(Information supplied)

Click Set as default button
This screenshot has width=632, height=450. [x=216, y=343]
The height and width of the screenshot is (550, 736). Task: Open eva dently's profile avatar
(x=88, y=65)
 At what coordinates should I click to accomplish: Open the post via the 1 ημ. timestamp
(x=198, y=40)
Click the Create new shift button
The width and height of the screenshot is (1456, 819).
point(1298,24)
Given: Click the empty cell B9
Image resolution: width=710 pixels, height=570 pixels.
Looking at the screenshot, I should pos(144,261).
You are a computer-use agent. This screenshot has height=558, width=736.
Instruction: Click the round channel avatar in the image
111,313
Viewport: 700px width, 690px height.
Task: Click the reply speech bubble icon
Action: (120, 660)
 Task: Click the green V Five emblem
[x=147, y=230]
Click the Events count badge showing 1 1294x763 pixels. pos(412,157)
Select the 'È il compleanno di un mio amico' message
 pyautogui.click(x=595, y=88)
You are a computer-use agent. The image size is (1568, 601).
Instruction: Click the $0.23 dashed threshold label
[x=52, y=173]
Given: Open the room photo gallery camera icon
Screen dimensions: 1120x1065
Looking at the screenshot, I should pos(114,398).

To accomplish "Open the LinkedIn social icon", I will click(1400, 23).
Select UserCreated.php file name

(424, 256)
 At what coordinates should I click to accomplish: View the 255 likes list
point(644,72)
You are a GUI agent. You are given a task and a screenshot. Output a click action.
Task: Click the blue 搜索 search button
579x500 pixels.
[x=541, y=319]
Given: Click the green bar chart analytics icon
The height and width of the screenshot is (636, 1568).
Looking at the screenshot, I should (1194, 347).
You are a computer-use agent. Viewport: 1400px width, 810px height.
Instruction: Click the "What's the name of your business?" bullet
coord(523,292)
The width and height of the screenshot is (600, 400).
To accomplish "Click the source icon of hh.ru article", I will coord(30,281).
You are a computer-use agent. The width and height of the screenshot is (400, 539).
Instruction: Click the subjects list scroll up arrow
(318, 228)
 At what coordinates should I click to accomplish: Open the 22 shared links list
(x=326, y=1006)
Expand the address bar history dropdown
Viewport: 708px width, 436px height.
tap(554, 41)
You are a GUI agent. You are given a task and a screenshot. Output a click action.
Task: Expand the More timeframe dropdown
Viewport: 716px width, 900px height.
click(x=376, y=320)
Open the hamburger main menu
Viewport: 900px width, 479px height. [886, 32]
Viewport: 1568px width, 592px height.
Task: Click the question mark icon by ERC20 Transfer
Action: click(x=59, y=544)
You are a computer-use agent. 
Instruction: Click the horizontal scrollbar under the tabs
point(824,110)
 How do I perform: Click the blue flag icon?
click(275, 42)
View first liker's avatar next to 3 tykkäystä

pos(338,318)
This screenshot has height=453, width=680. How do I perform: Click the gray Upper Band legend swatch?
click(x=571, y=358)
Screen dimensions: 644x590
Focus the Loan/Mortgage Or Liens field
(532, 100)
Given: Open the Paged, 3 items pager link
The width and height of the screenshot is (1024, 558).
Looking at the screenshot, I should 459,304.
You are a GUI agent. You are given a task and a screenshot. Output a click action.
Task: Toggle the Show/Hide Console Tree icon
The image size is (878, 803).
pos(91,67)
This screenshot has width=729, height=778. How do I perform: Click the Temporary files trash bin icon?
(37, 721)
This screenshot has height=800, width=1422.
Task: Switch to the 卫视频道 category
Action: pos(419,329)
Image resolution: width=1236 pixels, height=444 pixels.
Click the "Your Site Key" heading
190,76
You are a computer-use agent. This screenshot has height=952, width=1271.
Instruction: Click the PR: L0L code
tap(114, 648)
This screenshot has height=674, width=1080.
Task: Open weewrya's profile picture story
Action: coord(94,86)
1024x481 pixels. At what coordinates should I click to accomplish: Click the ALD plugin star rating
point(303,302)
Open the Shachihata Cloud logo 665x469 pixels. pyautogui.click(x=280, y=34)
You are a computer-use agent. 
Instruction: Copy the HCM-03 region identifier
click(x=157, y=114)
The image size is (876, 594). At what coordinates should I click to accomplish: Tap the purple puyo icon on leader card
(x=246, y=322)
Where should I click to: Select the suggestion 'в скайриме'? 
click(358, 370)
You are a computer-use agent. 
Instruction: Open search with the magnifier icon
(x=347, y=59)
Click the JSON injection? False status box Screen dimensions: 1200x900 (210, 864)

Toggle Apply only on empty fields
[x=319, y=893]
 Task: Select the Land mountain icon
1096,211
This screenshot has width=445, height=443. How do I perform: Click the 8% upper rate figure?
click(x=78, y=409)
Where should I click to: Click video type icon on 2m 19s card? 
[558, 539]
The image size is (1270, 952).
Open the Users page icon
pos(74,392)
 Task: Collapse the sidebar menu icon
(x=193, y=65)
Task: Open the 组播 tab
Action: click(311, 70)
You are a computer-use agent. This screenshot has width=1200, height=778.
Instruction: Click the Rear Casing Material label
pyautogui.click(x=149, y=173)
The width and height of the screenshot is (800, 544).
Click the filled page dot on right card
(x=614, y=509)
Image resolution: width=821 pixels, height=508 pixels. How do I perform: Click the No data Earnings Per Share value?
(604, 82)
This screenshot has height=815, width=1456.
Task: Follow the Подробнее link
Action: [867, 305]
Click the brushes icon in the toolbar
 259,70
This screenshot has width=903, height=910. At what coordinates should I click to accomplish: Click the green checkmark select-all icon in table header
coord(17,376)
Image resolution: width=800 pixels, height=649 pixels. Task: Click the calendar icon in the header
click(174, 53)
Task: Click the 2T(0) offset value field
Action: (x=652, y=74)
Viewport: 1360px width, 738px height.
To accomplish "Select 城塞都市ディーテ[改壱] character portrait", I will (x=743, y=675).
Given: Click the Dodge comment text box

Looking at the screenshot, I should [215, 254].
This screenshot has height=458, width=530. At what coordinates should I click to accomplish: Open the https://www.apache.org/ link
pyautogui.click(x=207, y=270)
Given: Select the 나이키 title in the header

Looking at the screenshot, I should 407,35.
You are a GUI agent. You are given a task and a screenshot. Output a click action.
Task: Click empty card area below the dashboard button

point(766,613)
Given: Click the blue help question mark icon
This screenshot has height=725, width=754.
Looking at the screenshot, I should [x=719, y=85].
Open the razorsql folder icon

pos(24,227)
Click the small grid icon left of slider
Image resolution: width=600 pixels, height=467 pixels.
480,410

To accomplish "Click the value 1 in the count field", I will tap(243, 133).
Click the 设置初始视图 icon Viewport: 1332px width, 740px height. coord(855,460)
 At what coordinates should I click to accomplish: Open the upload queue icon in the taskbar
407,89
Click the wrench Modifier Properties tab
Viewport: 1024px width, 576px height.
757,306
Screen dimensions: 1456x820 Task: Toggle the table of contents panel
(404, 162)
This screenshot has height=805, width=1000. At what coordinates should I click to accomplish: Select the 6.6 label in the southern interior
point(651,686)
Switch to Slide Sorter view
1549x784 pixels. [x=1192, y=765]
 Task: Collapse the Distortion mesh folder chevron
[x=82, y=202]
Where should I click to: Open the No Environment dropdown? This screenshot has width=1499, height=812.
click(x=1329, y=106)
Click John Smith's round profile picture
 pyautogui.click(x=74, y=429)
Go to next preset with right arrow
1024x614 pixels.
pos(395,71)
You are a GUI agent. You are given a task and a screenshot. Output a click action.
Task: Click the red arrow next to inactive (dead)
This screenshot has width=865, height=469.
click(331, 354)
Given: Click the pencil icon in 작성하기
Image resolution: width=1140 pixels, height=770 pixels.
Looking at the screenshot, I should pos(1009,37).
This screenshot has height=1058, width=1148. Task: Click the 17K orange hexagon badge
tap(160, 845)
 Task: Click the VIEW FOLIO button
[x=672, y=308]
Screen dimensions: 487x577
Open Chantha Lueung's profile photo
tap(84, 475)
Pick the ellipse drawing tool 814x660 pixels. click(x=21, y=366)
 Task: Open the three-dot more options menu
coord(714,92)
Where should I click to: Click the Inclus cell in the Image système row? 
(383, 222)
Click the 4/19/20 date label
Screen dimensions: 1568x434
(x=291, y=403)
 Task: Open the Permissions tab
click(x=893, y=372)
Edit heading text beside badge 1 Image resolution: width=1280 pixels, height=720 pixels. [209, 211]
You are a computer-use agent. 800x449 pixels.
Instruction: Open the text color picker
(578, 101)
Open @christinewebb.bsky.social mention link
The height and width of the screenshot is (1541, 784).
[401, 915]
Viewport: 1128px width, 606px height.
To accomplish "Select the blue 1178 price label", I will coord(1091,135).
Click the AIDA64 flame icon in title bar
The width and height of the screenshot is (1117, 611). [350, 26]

(End Information supplied)

### Problem description
Among the entries above, how many lines contain the string "computer"? Only the number should be given.

### Your solution
10